▶ [Your assignment] How many lines in the data below contain the word "pixels"? State only the number.

↓↓↓

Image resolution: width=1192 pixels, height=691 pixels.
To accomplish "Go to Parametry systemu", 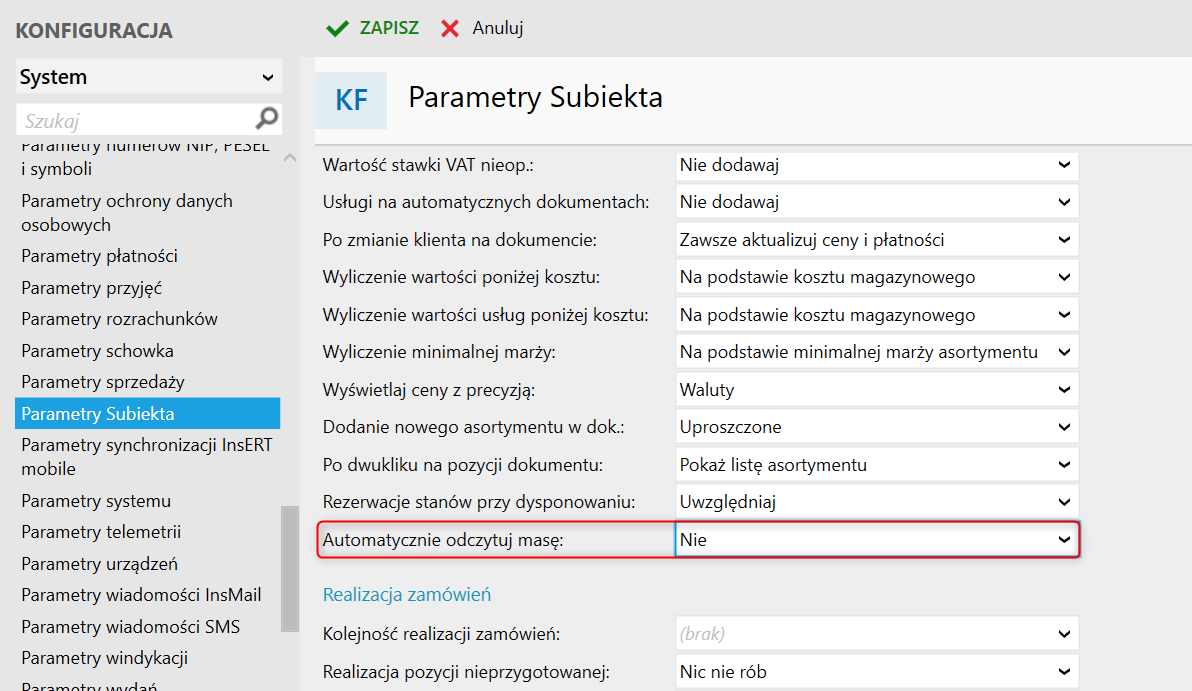I will point(96,501).
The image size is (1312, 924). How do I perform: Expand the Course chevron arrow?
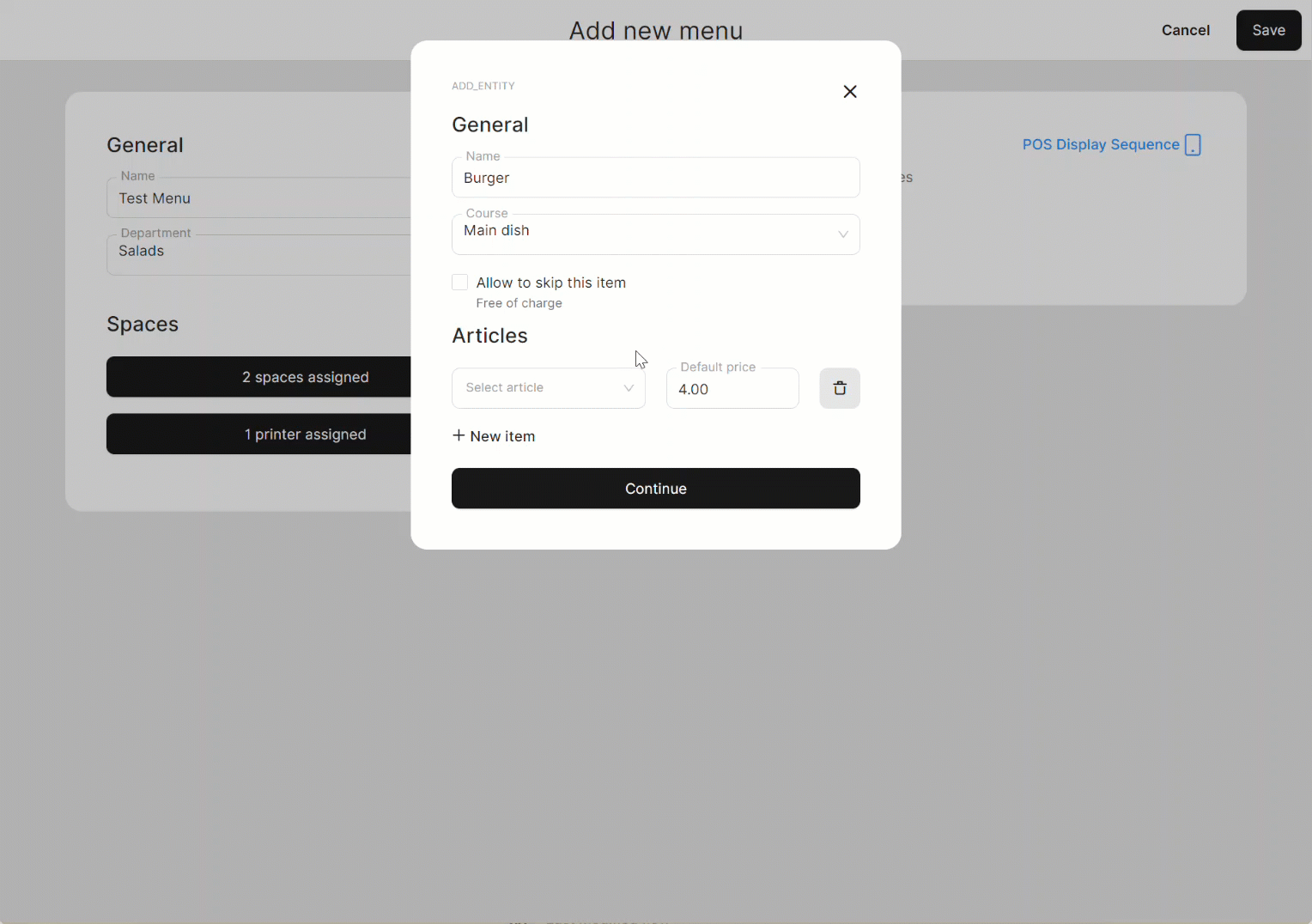point(842,234)
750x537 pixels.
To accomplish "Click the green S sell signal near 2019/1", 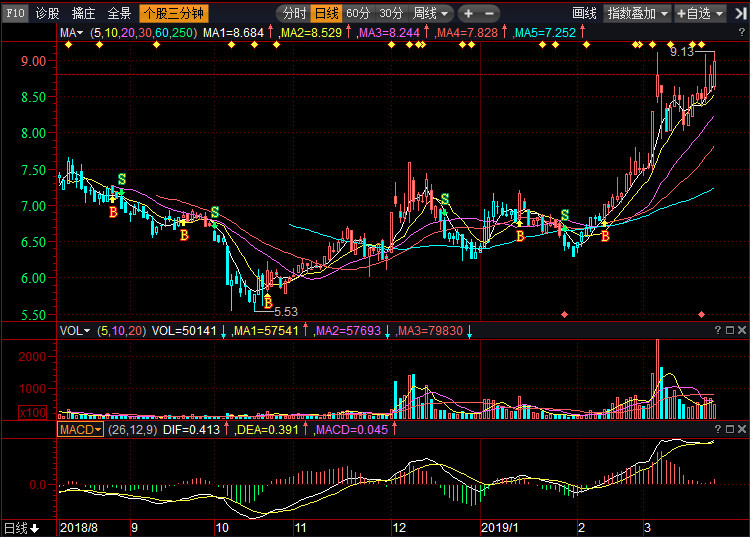I will point(565,215).
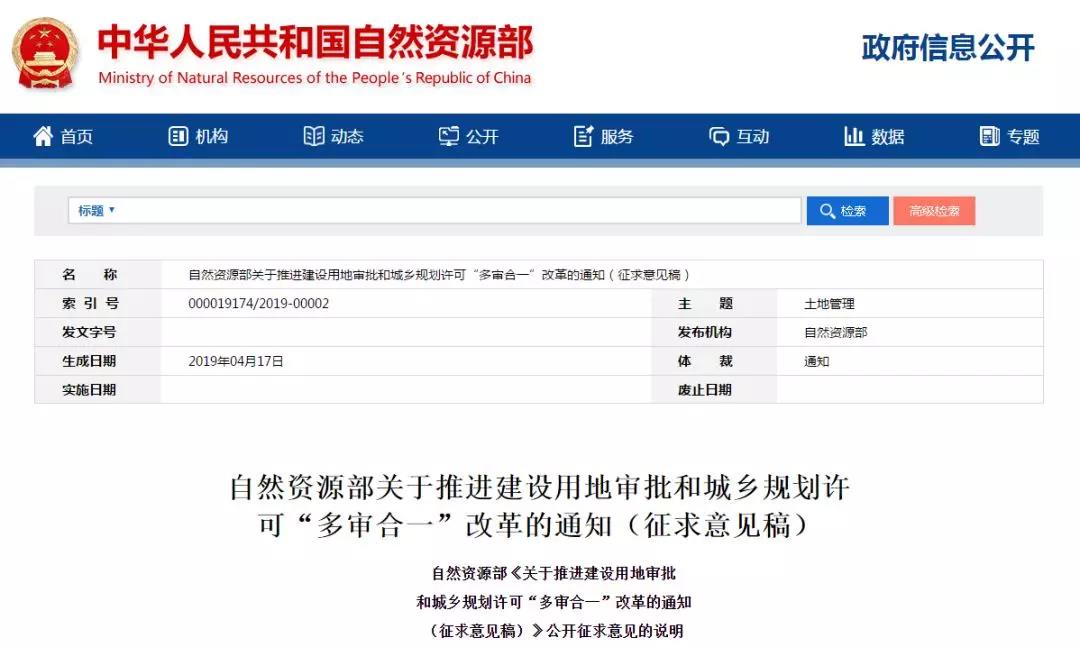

↑↑↑

▶ [Your solution] 2